A factory floor

Lean sigma: Just one vital piece of the strategy puzzle

The ideas behind lean manufacturing have may have been around for years, but the revolution is not over yet.

For the last 20 years UK engineers pursuing a career in operations have been involved in a tumultuous world that has gone through the revolutions of ‘lean’ and supply chain globalisation. The industry has seen business leaders enthusing about the savings and rigour of Lean Six Sigma techniques and the prospect of margin enhancement by off-shoring manufacturing to China.

Many of the engineers working in this area have, in quick succession, gone from being Six Sigma black belt pioneers achieving unprecedented sustainable savings in factories, to being in charge of moving whole operations to the periphery of Europe and the Far East. We have been the ones tasked with making it all happen. The result is that manufacturing in the UK makes a much smaller contribution to our economy and is now almost synonymous with lean. Indeed, many of the large remaining factories (e.g. Nissan in Sunderland) have become stalwarts of lean manufacturing.

Today we are wiser, leaner, and indeed fewer, than we were in the 1990s – but the lean revolution is just getting started, and this is not only because lean isn’t an exact science or standard. The truth is that the UK’s mid-sized companies have yet to experience lean in the intensity it needs for sizeable productivity gains.

This, coupled with two decades of under-investment in technology and automation hampers prospects of growth in scale and exports. Is this insight enough to focus our efforts as UK operations professionals for the next 20 years? The answer is no, this is but one dimension of the challenge facing UK manufacturing.
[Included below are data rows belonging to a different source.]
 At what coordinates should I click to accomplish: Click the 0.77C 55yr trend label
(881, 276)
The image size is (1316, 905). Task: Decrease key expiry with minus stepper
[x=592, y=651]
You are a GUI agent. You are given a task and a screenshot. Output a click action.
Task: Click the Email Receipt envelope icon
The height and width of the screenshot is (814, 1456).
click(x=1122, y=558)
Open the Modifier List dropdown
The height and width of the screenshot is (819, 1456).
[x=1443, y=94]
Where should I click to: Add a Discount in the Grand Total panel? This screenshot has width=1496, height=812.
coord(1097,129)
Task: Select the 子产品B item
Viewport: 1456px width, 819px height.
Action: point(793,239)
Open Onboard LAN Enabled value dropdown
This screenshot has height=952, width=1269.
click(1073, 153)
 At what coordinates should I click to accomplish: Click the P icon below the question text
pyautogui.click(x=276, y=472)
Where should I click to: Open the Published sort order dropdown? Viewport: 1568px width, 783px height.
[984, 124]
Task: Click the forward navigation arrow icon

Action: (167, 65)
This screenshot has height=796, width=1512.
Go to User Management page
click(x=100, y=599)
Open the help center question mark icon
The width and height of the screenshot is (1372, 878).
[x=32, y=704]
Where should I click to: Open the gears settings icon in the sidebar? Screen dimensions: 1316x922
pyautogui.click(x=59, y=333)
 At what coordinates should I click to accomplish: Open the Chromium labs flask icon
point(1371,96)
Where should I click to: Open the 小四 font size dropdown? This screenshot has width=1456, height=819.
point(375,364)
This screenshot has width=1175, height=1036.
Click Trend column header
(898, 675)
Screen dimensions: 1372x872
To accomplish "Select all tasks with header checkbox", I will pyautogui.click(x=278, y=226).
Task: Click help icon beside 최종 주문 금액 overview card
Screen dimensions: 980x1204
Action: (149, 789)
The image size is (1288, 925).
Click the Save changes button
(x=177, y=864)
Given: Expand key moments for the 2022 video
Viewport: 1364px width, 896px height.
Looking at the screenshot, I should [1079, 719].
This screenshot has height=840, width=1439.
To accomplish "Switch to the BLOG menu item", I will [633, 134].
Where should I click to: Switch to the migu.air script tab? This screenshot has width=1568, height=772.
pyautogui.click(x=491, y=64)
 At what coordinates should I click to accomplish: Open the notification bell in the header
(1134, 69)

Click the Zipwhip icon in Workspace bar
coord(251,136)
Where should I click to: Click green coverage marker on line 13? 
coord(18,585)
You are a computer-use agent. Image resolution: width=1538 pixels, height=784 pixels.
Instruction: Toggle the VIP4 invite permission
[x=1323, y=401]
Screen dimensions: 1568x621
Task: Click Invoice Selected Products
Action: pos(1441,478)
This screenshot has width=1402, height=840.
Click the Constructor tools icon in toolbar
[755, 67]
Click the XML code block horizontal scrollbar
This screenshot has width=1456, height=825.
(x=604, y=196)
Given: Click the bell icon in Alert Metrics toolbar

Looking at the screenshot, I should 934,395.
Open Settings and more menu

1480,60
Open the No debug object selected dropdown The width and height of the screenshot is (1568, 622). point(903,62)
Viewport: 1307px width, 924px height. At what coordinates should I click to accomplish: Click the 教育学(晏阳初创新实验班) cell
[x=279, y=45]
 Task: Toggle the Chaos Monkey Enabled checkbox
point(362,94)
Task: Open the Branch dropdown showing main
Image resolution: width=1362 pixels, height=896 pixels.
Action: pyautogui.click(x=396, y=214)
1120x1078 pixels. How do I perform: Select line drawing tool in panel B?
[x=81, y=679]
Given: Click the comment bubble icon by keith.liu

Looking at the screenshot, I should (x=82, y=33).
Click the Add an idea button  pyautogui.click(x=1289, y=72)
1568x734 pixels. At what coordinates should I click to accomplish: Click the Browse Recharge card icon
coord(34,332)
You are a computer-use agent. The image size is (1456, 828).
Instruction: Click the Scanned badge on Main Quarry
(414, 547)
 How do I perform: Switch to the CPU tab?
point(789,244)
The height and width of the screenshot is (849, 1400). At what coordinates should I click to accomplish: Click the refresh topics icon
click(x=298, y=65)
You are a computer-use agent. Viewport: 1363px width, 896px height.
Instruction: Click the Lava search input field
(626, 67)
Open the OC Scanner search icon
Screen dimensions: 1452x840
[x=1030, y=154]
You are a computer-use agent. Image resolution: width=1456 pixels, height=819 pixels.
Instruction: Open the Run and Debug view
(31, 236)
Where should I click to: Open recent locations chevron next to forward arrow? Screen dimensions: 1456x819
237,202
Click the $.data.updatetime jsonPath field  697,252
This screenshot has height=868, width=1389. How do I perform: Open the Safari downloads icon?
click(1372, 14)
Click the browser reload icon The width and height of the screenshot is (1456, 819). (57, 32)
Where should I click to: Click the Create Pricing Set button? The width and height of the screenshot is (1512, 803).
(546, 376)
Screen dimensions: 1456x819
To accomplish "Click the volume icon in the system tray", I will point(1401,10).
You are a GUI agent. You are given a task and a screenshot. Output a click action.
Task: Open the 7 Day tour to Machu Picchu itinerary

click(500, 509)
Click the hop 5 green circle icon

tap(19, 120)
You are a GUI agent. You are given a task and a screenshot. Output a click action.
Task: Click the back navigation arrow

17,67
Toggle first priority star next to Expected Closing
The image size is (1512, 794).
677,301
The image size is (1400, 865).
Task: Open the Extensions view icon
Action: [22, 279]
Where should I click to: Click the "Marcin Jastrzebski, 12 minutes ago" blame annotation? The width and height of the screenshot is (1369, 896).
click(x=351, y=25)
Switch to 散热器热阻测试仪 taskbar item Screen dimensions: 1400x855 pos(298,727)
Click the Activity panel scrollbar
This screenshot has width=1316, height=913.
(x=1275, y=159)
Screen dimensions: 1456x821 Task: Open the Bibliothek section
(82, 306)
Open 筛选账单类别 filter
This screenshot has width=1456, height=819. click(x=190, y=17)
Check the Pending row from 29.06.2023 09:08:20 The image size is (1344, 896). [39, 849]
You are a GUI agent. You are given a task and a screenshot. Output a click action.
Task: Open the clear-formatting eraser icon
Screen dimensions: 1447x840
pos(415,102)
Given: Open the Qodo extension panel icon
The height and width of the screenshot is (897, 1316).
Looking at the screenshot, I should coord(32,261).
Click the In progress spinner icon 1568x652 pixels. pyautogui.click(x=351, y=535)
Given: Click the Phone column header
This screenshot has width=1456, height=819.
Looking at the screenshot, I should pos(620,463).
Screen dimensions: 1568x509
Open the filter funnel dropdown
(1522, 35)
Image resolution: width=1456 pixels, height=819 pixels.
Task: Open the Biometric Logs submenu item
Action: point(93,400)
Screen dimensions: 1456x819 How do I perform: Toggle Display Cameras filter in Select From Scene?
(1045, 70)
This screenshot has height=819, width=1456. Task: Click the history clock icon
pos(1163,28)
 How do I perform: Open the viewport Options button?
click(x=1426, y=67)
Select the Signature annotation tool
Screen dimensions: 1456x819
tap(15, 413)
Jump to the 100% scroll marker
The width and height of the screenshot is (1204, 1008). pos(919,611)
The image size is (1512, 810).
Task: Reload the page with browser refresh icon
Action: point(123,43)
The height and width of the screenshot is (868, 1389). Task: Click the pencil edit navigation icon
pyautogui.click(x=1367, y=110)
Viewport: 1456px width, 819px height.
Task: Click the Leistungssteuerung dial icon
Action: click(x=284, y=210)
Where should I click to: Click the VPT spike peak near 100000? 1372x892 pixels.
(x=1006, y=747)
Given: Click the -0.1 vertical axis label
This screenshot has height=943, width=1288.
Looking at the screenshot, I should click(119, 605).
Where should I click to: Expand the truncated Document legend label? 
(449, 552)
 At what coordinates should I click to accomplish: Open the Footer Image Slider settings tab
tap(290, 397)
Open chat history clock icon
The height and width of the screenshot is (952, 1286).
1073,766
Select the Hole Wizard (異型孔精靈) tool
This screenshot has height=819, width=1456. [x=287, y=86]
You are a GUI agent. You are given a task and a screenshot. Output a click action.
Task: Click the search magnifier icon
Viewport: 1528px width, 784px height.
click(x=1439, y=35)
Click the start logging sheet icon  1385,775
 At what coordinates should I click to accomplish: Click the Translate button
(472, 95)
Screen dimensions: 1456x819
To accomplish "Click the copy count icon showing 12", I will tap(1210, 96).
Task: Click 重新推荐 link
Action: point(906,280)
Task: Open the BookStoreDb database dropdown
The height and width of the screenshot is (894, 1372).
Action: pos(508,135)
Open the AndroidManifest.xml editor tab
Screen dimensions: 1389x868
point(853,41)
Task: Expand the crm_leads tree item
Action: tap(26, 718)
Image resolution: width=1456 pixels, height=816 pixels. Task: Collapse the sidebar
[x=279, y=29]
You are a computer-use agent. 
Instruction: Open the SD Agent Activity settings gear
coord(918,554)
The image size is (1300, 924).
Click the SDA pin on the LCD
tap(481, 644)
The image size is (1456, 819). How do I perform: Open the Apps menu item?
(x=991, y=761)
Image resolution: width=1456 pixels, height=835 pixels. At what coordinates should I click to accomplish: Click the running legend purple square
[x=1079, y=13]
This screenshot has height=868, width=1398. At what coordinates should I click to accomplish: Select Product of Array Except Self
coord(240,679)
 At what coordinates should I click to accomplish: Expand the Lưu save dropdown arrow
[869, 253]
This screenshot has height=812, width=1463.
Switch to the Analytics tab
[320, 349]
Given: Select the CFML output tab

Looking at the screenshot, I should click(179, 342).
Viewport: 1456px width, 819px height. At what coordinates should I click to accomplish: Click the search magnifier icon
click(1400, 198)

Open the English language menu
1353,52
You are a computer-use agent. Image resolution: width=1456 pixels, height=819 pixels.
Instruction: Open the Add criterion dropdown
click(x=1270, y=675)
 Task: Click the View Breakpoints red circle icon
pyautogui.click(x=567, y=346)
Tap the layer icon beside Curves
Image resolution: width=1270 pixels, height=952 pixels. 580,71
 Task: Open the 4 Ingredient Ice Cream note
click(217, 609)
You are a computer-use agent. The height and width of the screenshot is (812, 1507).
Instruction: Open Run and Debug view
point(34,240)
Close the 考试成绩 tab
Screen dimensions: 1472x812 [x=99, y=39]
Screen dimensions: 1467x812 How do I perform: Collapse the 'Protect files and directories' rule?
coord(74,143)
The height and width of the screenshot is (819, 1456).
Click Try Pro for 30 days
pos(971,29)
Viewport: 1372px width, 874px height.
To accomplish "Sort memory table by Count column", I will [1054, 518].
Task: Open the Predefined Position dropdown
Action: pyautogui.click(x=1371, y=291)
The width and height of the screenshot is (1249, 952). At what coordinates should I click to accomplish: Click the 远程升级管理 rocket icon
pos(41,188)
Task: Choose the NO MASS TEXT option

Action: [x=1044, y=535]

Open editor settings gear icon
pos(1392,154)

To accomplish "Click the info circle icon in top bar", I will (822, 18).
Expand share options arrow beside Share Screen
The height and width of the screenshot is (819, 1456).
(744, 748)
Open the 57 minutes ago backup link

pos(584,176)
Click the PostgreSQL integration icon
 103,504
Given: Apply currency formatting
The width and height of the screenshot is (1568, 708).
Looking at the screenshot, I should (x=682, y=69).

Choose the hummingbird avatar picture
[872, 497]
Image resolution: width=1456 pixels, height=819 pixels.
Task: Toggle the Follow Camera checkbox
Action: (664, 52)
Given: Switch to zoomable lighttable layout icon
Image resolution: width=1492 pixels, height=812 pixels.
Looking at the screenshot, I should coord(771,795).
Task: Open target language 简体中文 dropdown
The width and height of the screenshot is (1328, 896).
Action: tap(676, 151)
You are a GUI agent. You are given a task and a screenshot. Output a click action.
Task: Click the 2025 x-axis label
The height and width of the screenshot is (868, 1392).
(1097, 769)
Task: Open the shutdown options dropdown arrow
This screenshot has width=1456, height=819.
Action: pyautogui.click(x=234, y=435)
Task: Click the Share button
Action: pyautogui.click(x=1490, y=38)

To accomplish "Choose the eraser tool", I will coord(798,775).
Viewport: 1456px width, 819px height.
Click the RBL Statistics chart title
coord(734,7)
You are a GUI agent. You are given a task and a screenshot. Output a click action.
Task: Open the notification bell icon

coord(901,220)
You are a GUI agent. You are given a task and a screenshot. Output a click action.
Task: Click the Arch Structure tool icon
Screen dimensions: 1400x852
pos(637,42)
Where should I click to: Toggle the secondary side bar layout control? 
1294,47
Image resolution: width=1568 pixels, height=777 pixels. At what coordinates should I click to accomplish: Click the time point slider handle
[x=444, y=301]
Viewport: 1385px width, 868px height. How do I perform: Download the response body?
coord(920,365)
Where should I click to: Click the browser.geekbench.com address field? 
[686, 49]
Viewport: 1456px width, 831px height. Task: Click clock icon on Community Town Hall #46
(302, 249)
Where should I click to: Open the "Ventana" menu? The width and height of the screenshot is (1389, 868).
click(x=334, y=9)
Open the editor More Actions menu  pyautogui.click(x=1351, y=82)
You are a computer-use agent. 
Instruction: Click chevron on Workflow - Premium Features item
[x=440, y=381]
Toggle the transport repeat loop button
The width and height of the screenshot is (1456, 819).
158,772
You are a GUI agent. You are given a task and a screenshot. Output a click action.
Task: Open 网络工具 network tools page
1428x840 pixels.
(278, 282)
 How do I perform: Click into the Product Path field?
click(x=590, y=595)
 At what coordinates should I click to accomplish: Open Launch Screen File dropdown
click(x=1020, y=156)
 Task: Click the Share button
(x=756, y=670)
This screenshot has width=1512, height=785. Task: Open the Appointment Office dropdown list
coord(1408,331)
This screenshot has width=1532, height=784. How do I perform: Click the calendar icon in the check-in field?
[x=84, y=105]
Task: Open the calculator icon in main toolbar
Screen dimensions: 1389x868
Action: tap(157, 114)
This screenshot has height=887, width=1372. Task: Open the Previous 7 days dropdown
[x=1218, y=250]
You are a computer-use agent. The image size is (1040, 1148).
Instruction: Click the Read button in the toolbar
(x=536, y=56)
At Altro, where we have been making vinyl safety flooring for generations, our lean journey has yielded notable savings and productivity gains. In the last three years our employees have learned and used Lean Sigma tools, executed improvement projects and reduced waste. This is not revolutionary per se, though Altro’s culture of employee engagement has helped the quick adoption of lean practices, and the company continues to embrace its usage. The savings generated have been ploughed back into the business in pursuit of innovation and automation.

We are funding and exploring things that a mid-sized UK company rarely considers: Industry 4.0, supply chain integration and the internet of things (IoT) – transitioning from products to services and placing the customers’ hidden needs right in the core of our innovation thinking and execution. This has enabled us to embark on strategic operational and technological initiatives that hitherto have been the domain of the large multi-nationals. It has brought us into close collaboration with our customers and a dozen of the UK’s best universities and has instilled in us the unshakable belief that we can indeed achieve our company’s vision to become a billion-dollar company while remaining in the private sphere.

In this journey, our Lean Sigma efforts have been just one strategic initiative, albeit a very important one. Had it not been a deliberate element of our business model but only the traditional ‘show me the money’ initiative that just saves some waste, it would not have been sustainable. This is the unique insight we want to share with the rest of UK manufacturing industry.

Every business needs a set of deliberate strategic initiatives in which Lean Sigma can act as a nice multiplier of resources, but this has to be in the context of achieving a clearly articulated and tangible vision, which in turn needs to be firmly underpinned with a clear sense of purpose and a set of practised values. Crucially, only within this enterprise model can operational professionals in the UK fully enact the strategic role which they are called to fulfil: the development of capabilities to dynamically match processes and infrastructure to order-winning criteria, whilst building innovative technologies, products and services that competitors find hard to match. These aspects are strategic in nature because they involve structural decisions and actions that are important to get right first time.

In the absence of such a context the role of operations management will continue to be limited to the realms of operational control and disjointed lean improvements which is short-termist and reactive in nature. The future can be brighter.